▶ [PROBLEMS TO SOLVE]:
(a) According to the risk-factors passage, in which currencies are cash equivalents and marketable securities primarily held?
(b) Render this sentence from the risk-factors passage in Spanish: "As we have expanded our international operations, our exposure to exchange rate fluctuations has increased."
(c) Echo the risk-factors passage word for word, starting with "We Have Foreign" and going on through "and vice versa.".

# Start of READING TEXT

As a result of future acquisitions or mergers, we might need to issue additional equity securities, spend our
cash, or incur debt, contingent liabilities, or amortization expenses related to intangible assets, any of which
could reduce our profitability and harm our business. In addition, valuations supporting our acquisitions and
strategic investments could change rapidly given the current global economic climate. We could determine that
such valuations have experienced impairments or other-than-temporary declines in fair value which could
adversely impact our financial results.
We Have Foreign Exchange Risk
The results of operations of, and certain of our intercompany balances associated with, our international
websites are exposed to foreign exchange rate fluctuations. Upon translation, operating results may differ
materially from expectations, and we may record significant gains or losses on the remeasurement of
intercompany balances. As we have expanded our international operations, our exposure to exchange rate
fluctuations has increased. We also hold cash equivalents and/or marketable securities primarily in Euros,
Japanese Yen, and British Pounds. If the U.S. Dollar strengthens compared to these currencies, cash equivalents
and marketable securities balances, when translated, may be materially less than expected and vice versa.

# End of READING TEXT
# Start of PROVIDED MATERIAL

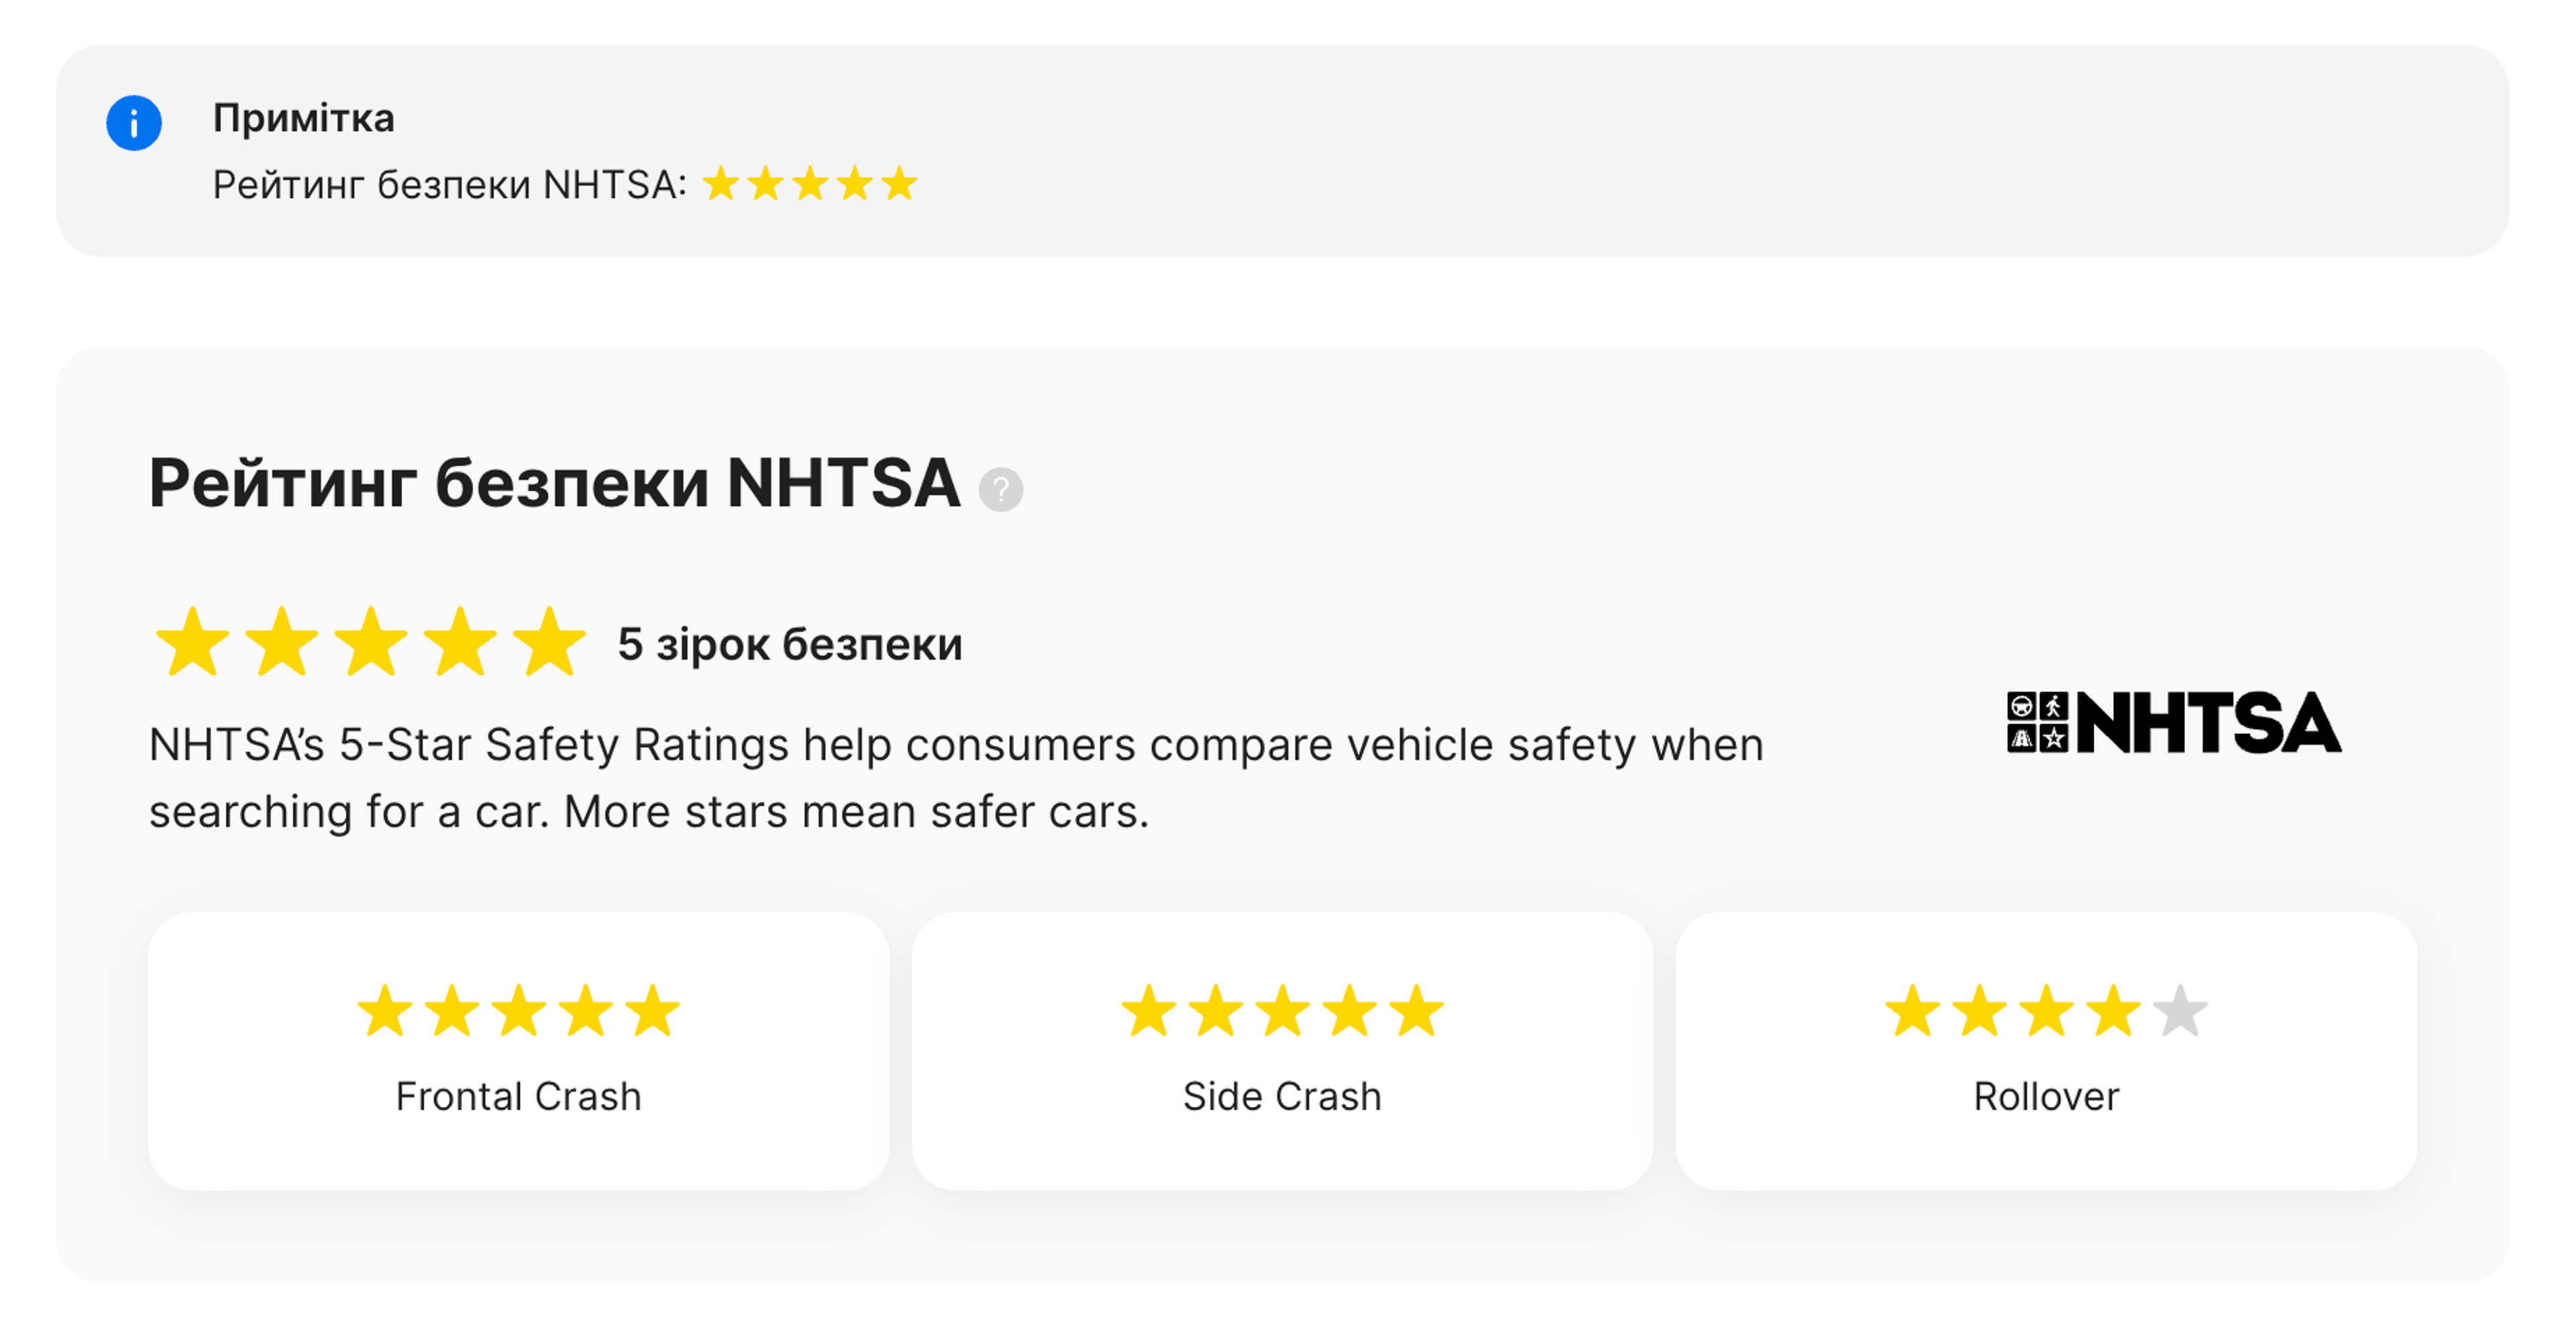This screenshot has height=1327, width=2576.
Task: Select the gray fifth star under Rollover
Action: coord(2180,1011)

# End of PROVIDED MATERIAL

▶ [ANSWER SET]:
(a) Euros, Japanese Yen, and British Pounds.

(b) A medida que hemos ampliado nuestras operaciones internacionales, nuestra exposición a las fluctuaciones de los tipos de cambio ha aumentado.

(c)
We Have Foreign Exchange Risk
The results of operations of, and certain of our intercompany balances associated with, our international
websites are exposed to foreign exchange rate fluctuations. Upon translation, operating results may differ
materially from expectations, and we may record significant gains or losses on the remeasurement of
intercompany balances. As we have expanded our international operations, our exposure to exchange rate
fluctuations has increased. We also hold cash equivalents and/or marketable securities primarily in Euros,
Japanese Yen, and British Pounds. If the U.S. Dollar strengthens compared to these currencies, cash equivalents
and marketable securities balances, when translated, may be materially less than expected and vice versa.